Jon just looked at him with that soft, open, understanding expression. Brendon couldn’t help but go on. “And the other night, I was…I believed what Ryan told you, and I wanted so badly to have him read my cards, too. I wanted to know all about them. I looked in the library the other day, but there wasn’t anything on them.” He would have gone on, but the waitress came over with their food and he fell into silence until she left.

“If your parents totally flip out, you know my ma and pop will take you in,” Jon told him casually, like it wasn’t anything. Brendon blushed and focused on his food so he wouldn’t make a fool out of himself by blubbering all over Jon.

The bell above the door rang and Brendon just looked up for something to do other than look at Jon, and there were several of the carnies, including Ryan, and the girl Jon had his eye on.

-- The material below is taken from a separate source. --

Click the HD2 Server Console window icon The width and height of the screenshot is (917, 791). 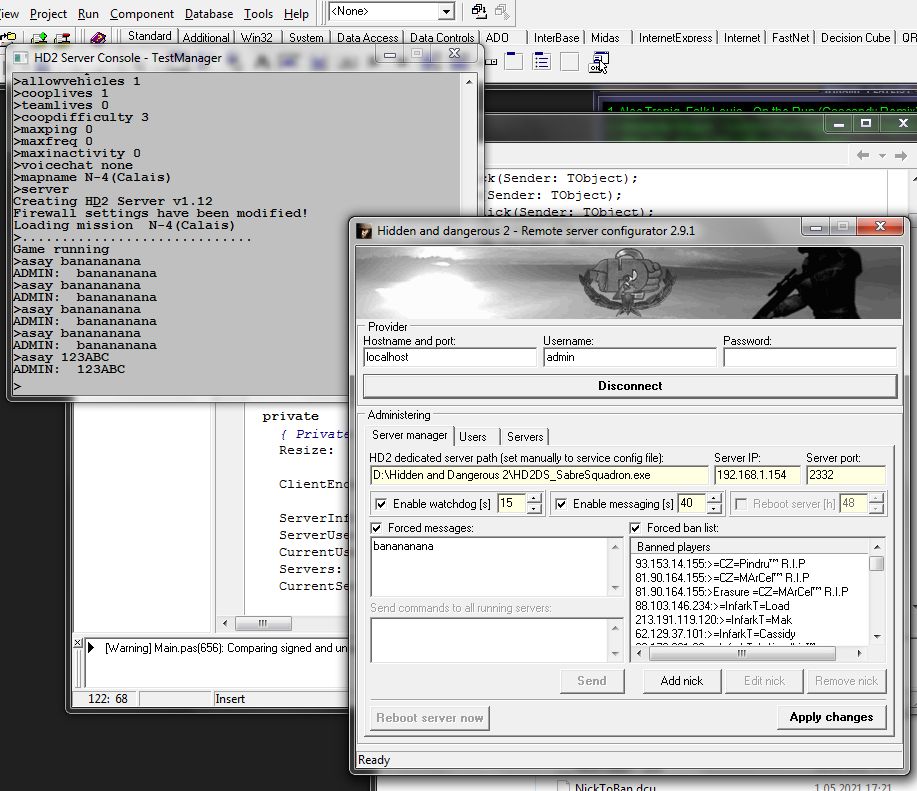21,58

“Jon,” he hissed, and Jon looked over, and then his eyes did go comically wide. Brendon couldn’t laugh. He was too busy looking at Ryan, who was wearing tight blue jeans and a tight tank top, kinda like the greasers, only it looked really nice on Ryan, who was skinnier even than Brendon, but with wiry muscles.

Ryan, as if sensing the attention, looked over at them and his eyes lit up when the fell on Brendon. He leaned into the girl and whispered something before sauntering towards them. His hips swayed more than most of the girls at school, and Brendon was mesmerized. That was the part he couldn’t say to Jon, because no matter how understanding Jon was, he couldn’t explain this.

“Jon,” he said first, though his gaze was fixed on Brendon, “Brendon,” he added, more slowly. “We keep running into each other.”

Brendon didn’t know what to say, didn’t know how to react that that smooth voice, layered with suggestion, and he was saved by Gerard, who came ambling up to them with his arm over Greta’s shoulder. Gerard’s hair looked cleaner and he was dressed casually, and Greta was all covered up and wholesome looking in a plain black and white dress with capped sleeves and a skirt that came past her knees. She didn’t look anything at all like a girl who took off her clothes for a living. “This,” Gerard said excitedly, “is the guy I was telling you about.”

Greta and Ryan both rolled their eyes. “Brendon,” Ryan supplied.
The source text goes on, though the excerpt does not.